O sinal de alerta não é teórico. Trata-se de uma das plantas daninhas mais agressivas das lavouras de grãos. Em áreas infestadas, o leiteiro pode provocar perdas significativas de produtividade, com redução diária de até 6,5 kg de soja por hectare durante o período de convivência com a cultura. Em situações mais severas, densidades elevadas da planta podem cortar até 50% do rendimento da lavoura.

Além da perda direta, o impacto também aparece no custo. A competição por água, luz e nutrientes reduz o desenvolvimento da cultura e exige mais aplicações de herbicidas, elevando o gasto por hectare. Em casos de resistência, esse custo pode subir de forma relevante, com necessidade de produtos alternativos e mais operações no campo.
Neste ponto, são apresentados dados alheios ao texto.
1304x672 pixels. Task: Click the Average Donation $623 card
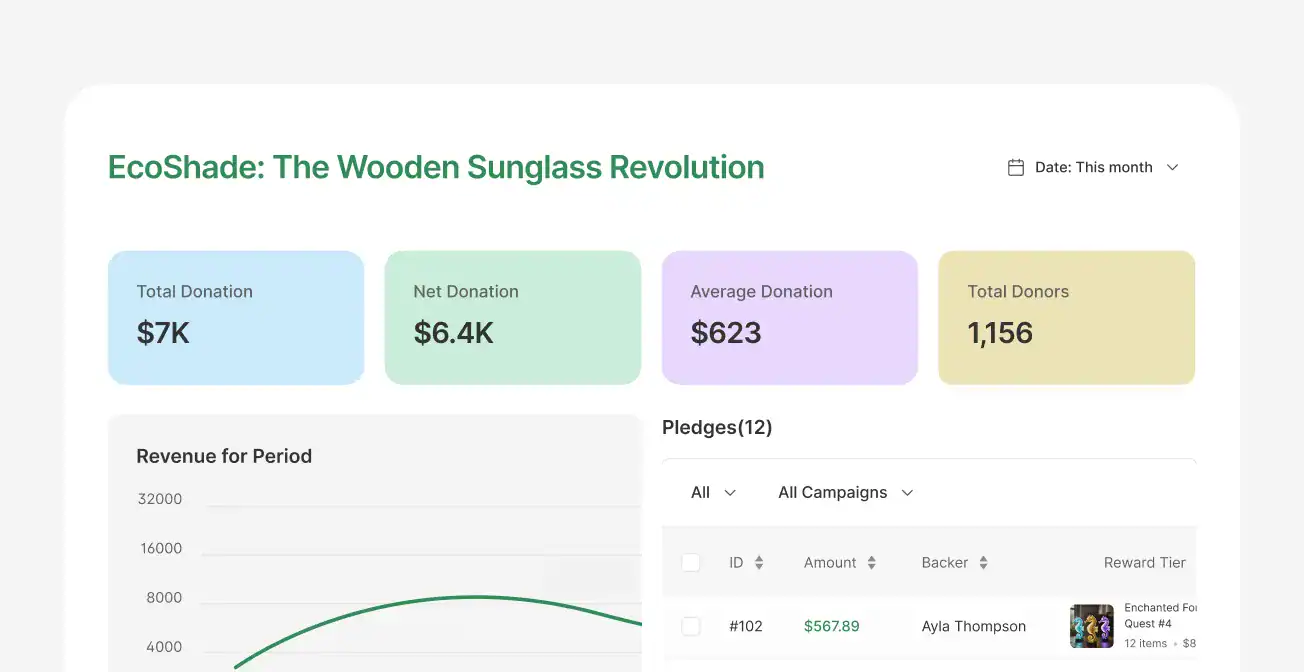pyautogui.click(x=789, y=318)
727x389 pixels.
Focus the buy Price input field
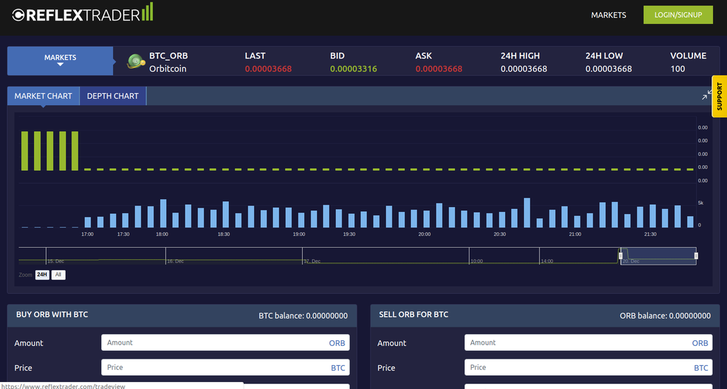[225, 367]
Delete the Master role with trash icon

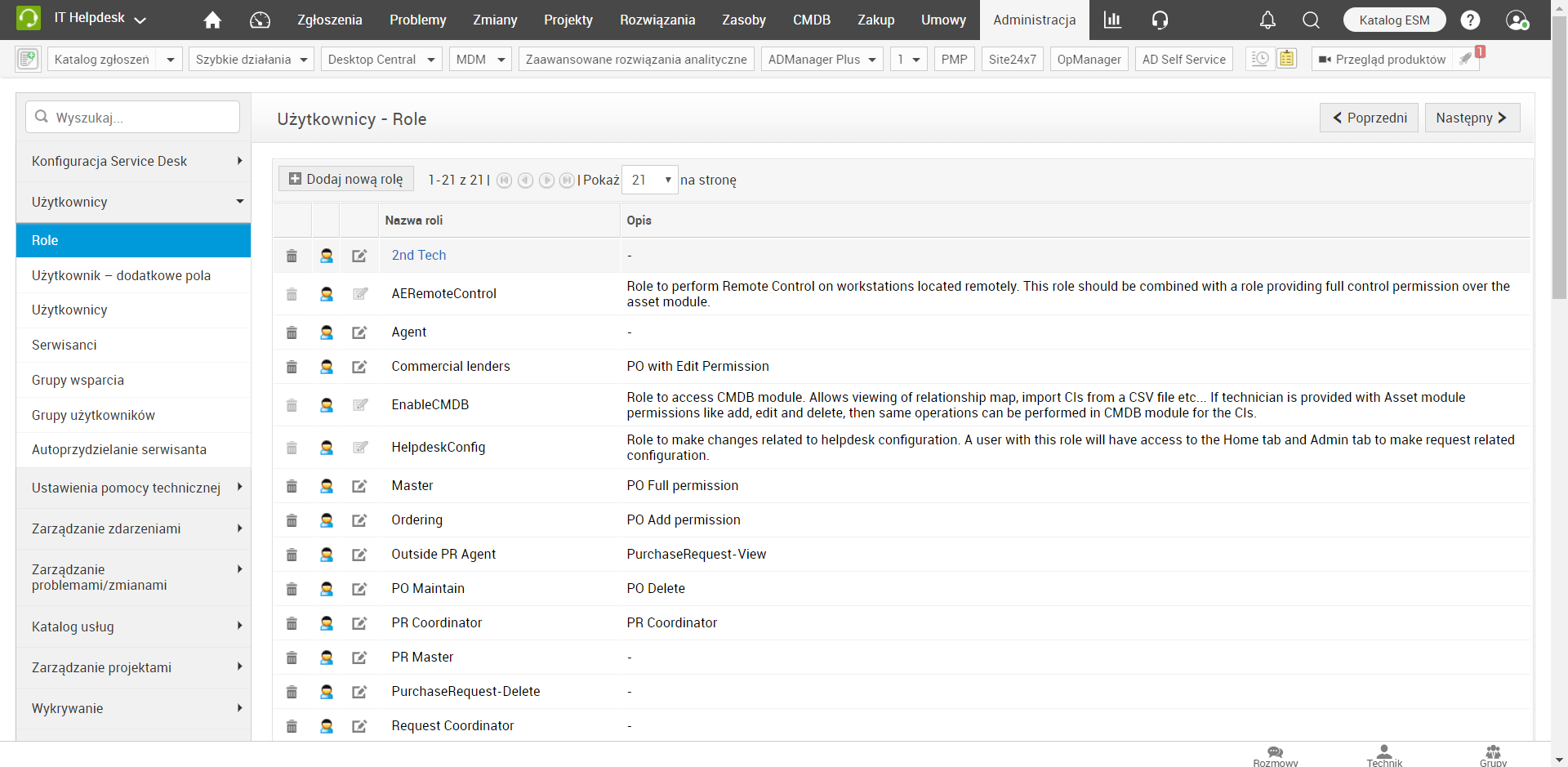point(292,487)
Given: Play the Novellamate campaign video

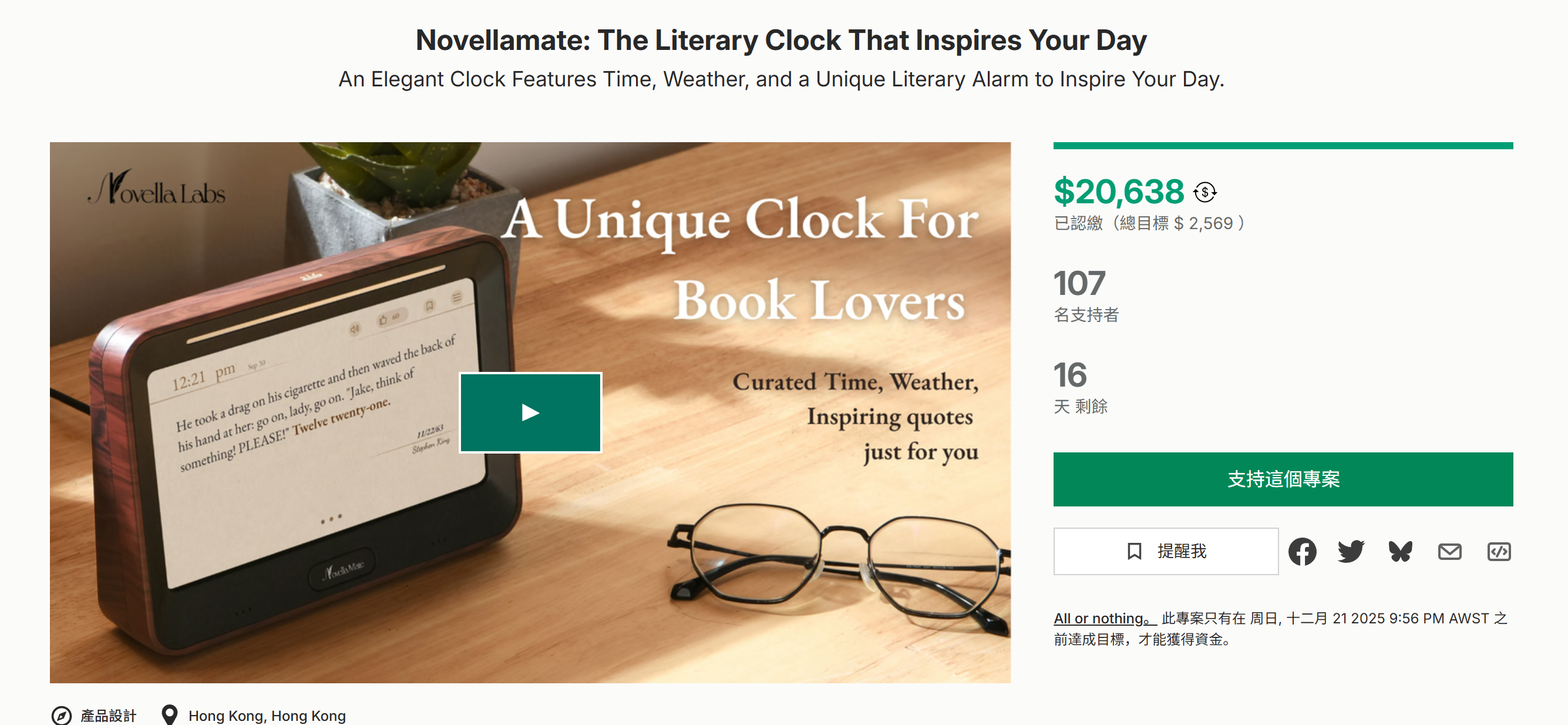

O caso identificado no Paraguai preocupa justamente por combinar resistência a três mecanismos distintos (ALS, PROTOX e EPSPS), o que limita drasticamente as opções químicas disponíveis. No Brasil, já há registros de resistência simples e dupla dessa espécie, resultado principalmente do uso repetitivo dos mesmos herbicidas ao longo dos anos.

O momento do alerta é estratégico. A safra de soja 2024/25 está praticamente colhida no País, com produção acima de 150 milhões de toneladas e mais de 80% das áreas já finalizadas. Ainda assim, o problema não está na safra que sai agora, mas no que permanece na área.

Plantas que escaparam ao controle seguem vivas após a colheita e continuam produzindo sementes, alimentando o banco de sementes do solo. Esse material será a base da infestação na próxima safra. Em outras palavras, o prejuízo começa agora, mas aparece com mais força no próximo ciclo.

O impacto pode ser ainda mais imediato em áreas que entram com milho safrinha. A presença do leiteiro resistente aumenta a competição logo no início do desenvolvimento da cultura, reduz o potencial produtivo e encarece o manejo.

Outro fator que amplia o risco é a proximidade entre Brasil e Paraguai e a dinâmica agrícola da região. O trânsito de máquinas, sementes e insumos favorece a disseminação de sementes e biótipos resistentes entre áreas, o que pode acelerar a entrada desse tipo de resistência no território brasileiro.

Diante desse cenário, o HRAC-BR reforça a necessidade de manejo integrado. A recomendação inclui rotação de mecanismos de ação, uso de sementes certificadas, controle antecipado, eliminação de plantas sobreviventes e limpeza de maquinário.

Para o produtor, o recado é direto: o problema não afeta a safra já colhida, mas pode pesar e muito no custo e na produtividade da próxima. O controle na entressafra deixa de ser etapa secundária e passa a ser decisivo para evitar que a lavoura comece o próximo ciclo já em desvantagem.